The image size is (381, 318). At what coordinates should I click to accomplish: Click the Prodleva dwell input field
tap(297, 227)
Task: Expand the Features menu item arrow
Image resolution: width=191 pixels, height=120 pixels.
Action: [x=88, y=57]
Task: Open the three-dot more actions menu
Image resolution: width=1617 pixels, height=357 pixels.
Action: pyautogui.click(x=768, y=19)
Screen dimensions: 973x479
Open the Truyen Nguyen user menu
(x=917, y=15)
==
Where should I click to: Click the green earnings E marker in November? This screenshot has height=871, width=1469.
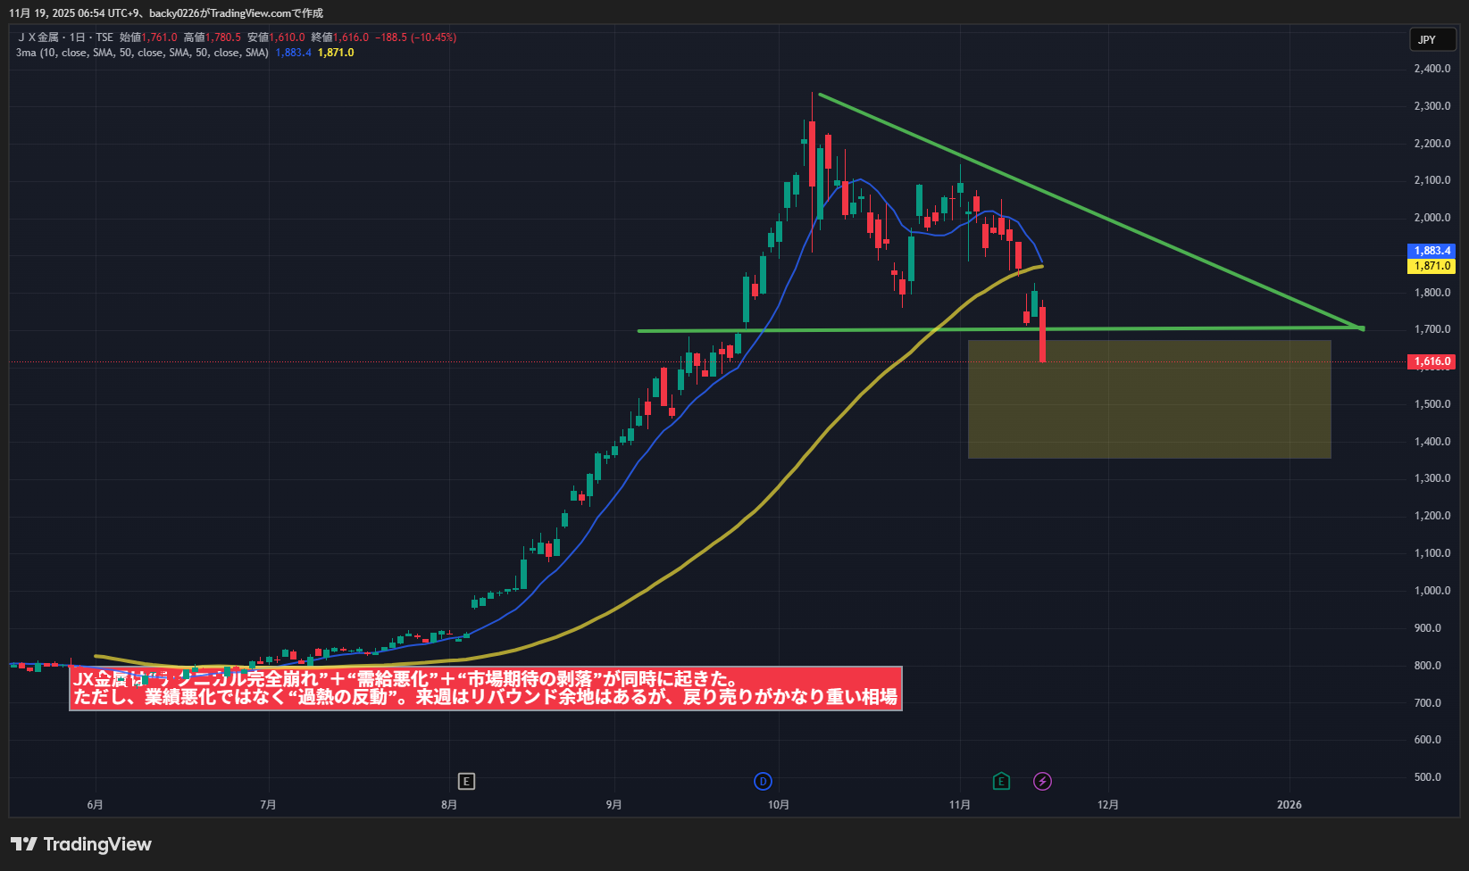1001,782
* * *
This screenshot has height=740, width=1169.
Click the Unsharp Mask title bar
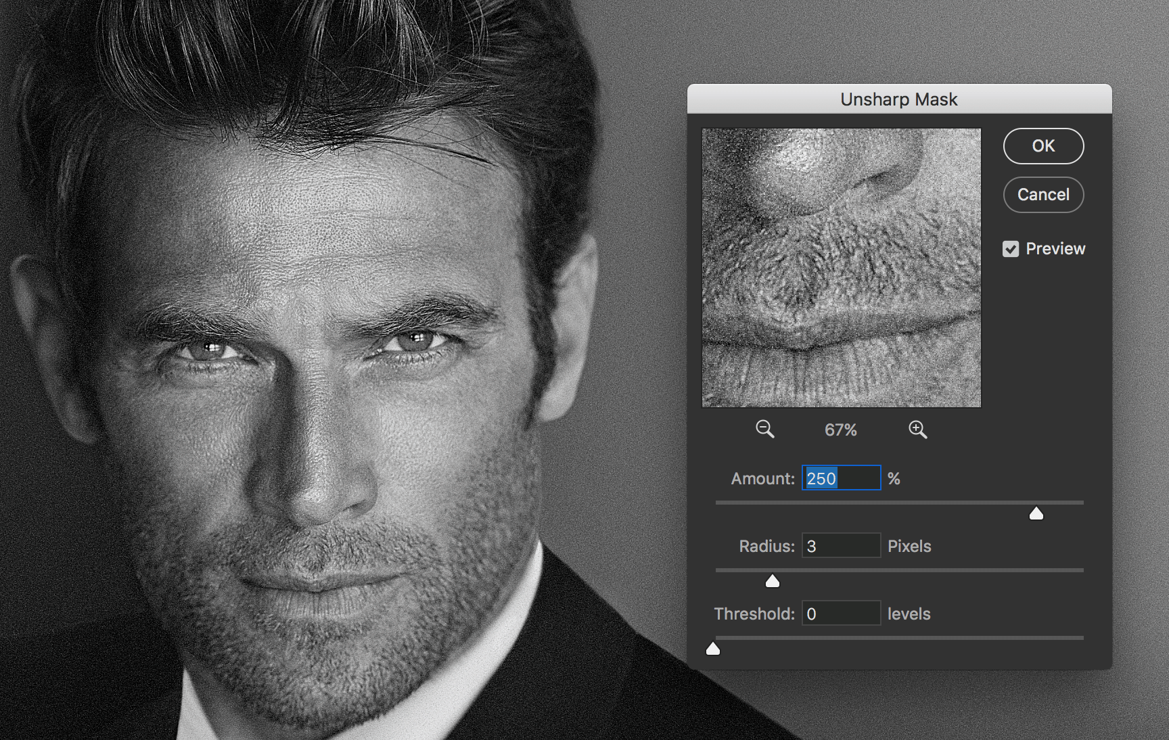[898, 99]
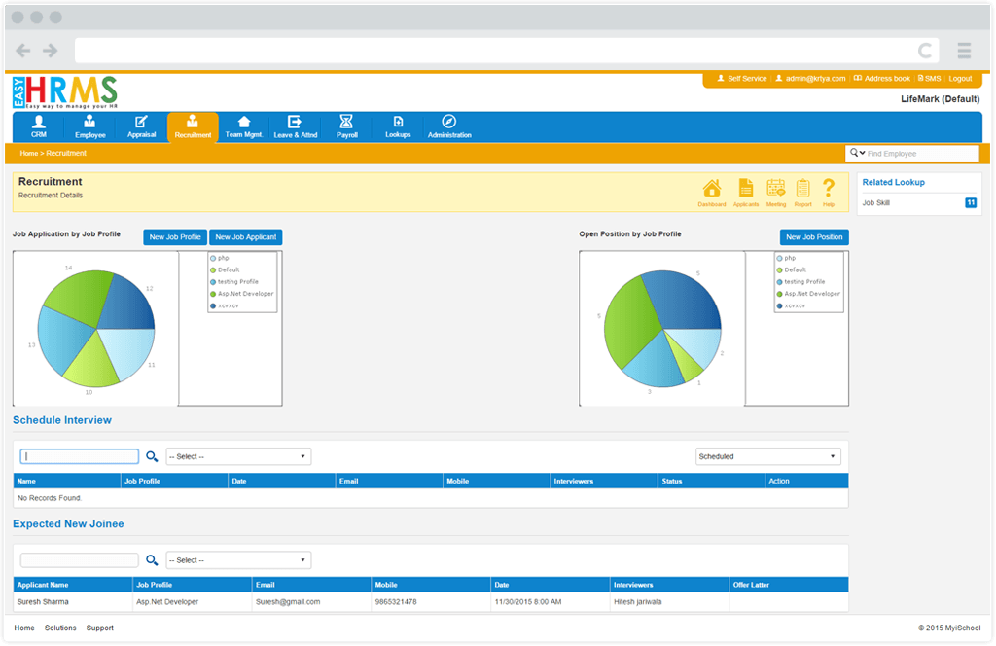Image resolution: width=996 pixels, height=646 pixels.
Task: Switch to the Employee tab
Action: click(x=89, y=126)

TASK
Can you repeat, word for word, every line above from the one containing "The image size" down to the one containing "Task: Open the three-dot more actions menu", including both?

EXPECTED OUTPUT
The image size is (381, 318). At what coordinates should I click to accomplish: Click the Prodleva dwell input field
tap(297, 227)
Task: Expand the Features menu item arrow
Image resolution: width=191 pixels, height=120 pixels.
Action: [x=88, y=57]
Task: Open the three-dot more actions menu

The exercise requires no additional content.